RECORD SET below:

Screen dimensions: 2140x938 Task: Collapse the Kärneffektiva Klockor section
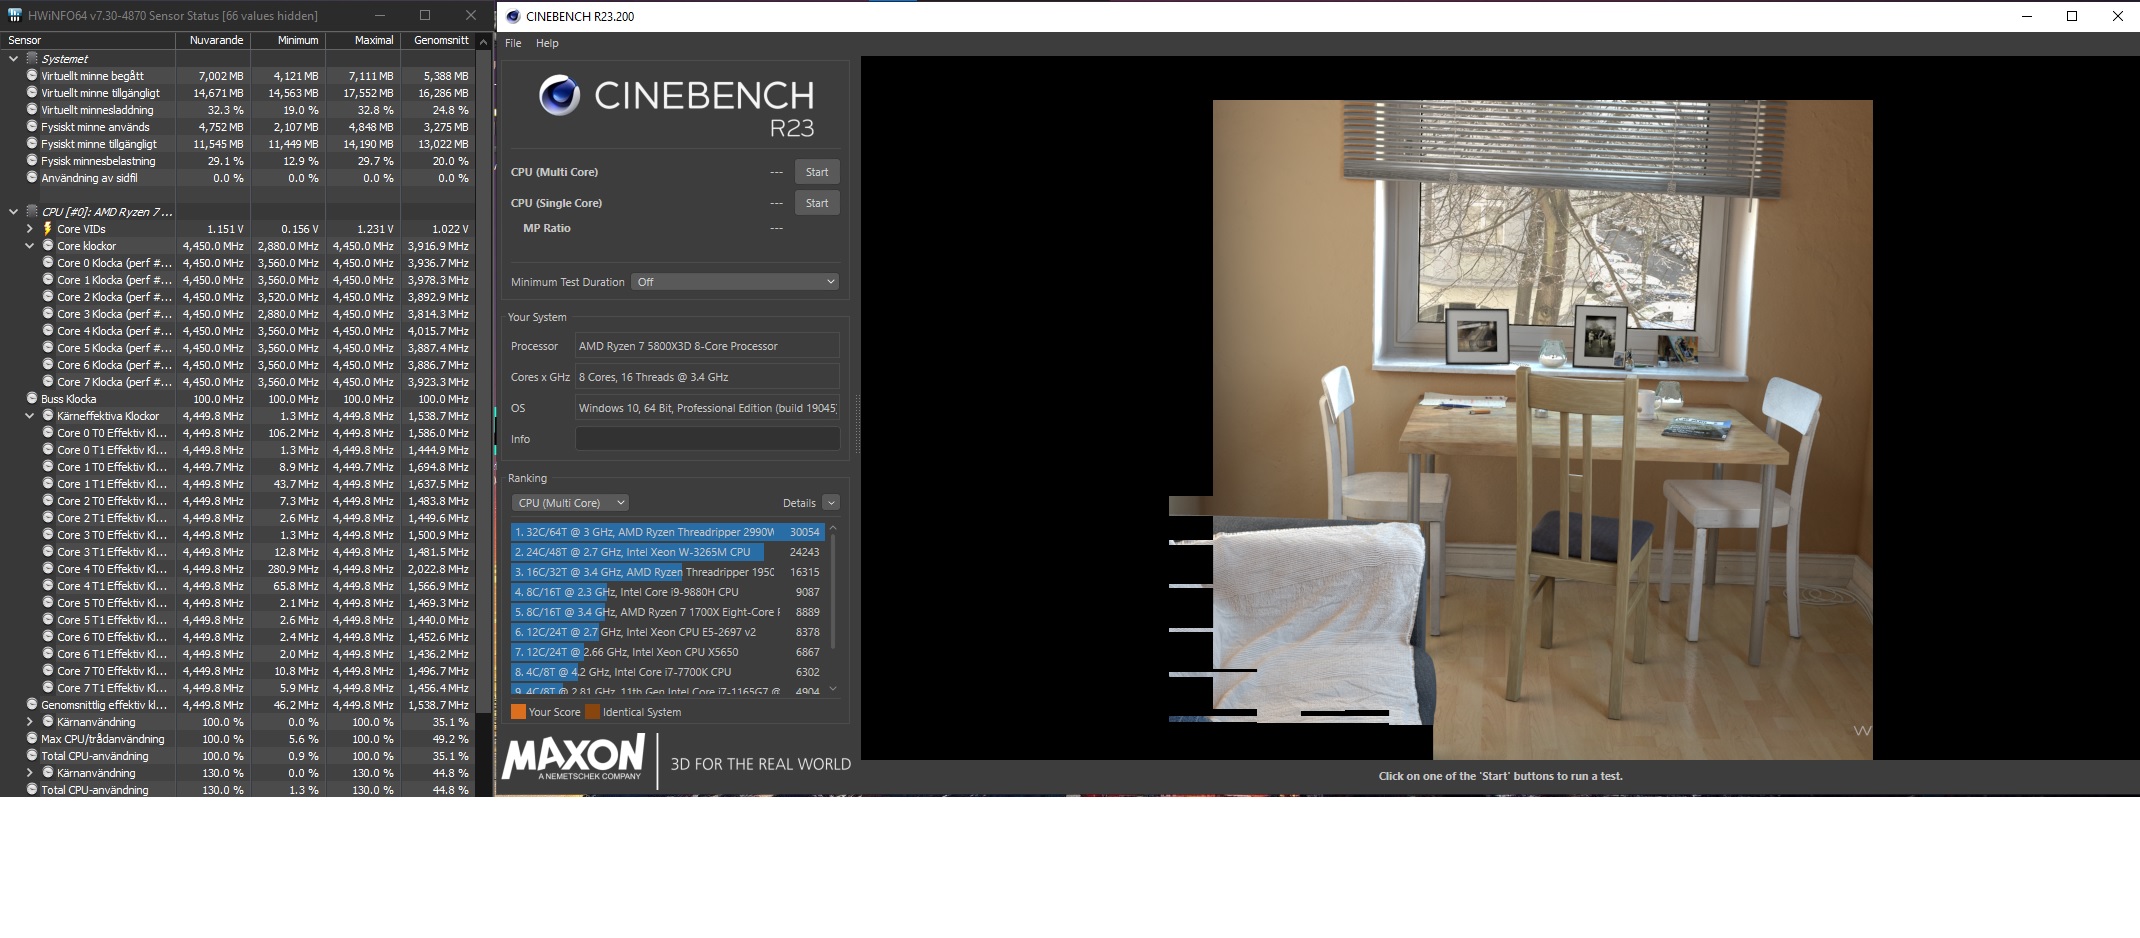[30, 416]
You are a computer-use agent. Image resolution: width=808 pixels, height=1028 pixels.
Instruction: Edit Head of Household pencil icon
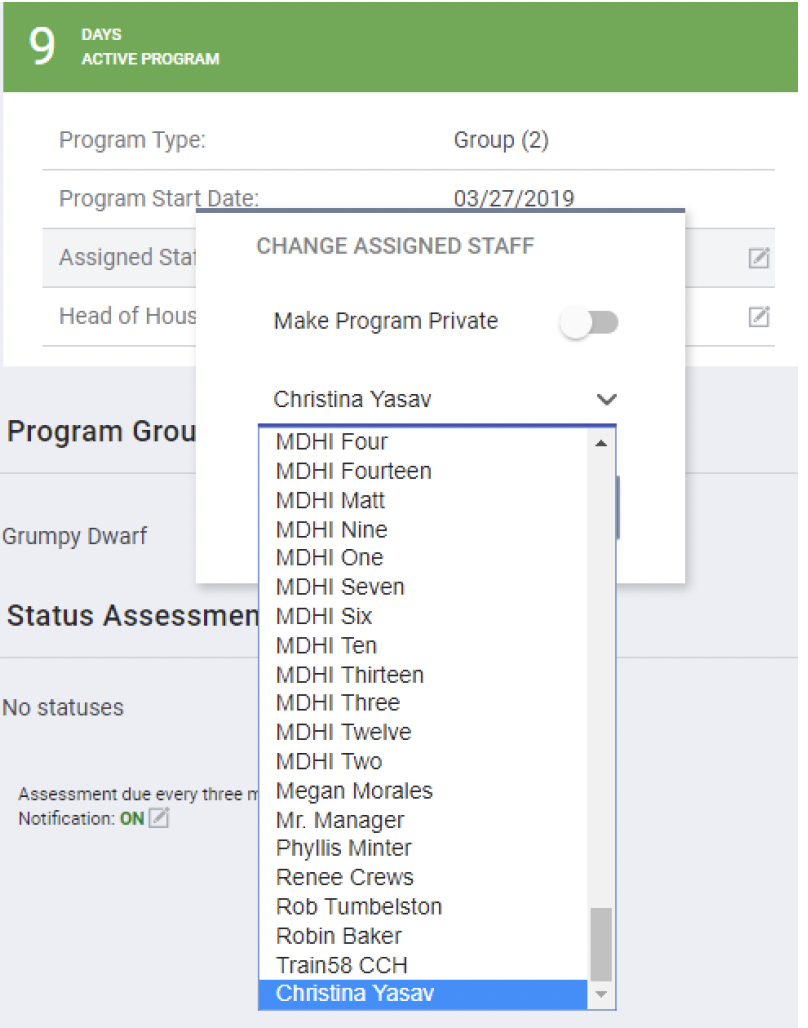(759, 317)
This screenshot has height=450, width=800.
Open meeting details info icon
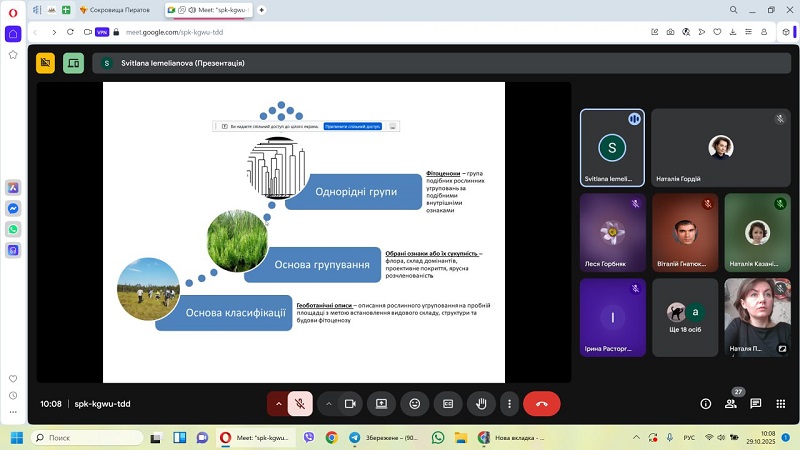(706, 404)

End of RECORD SET.

● **EXERCISE OBJECTIVE**: Excluding the pictures, reproduce every entry exactly as given.

● **REPLY TO THE EXERCISE**:
Screen dimensions: 2140x938 Task: Collapse the Kärneffektiva Klockor section
[30, 416]
You are a computer-use agent. Image resolution: width=808 pixels, height=1028 pixels.
Instruction: Edit Head of Household pencil icon
(759, 317)
This screenshot has height=450, width=800.
Open meeting details info icon
(706, 404)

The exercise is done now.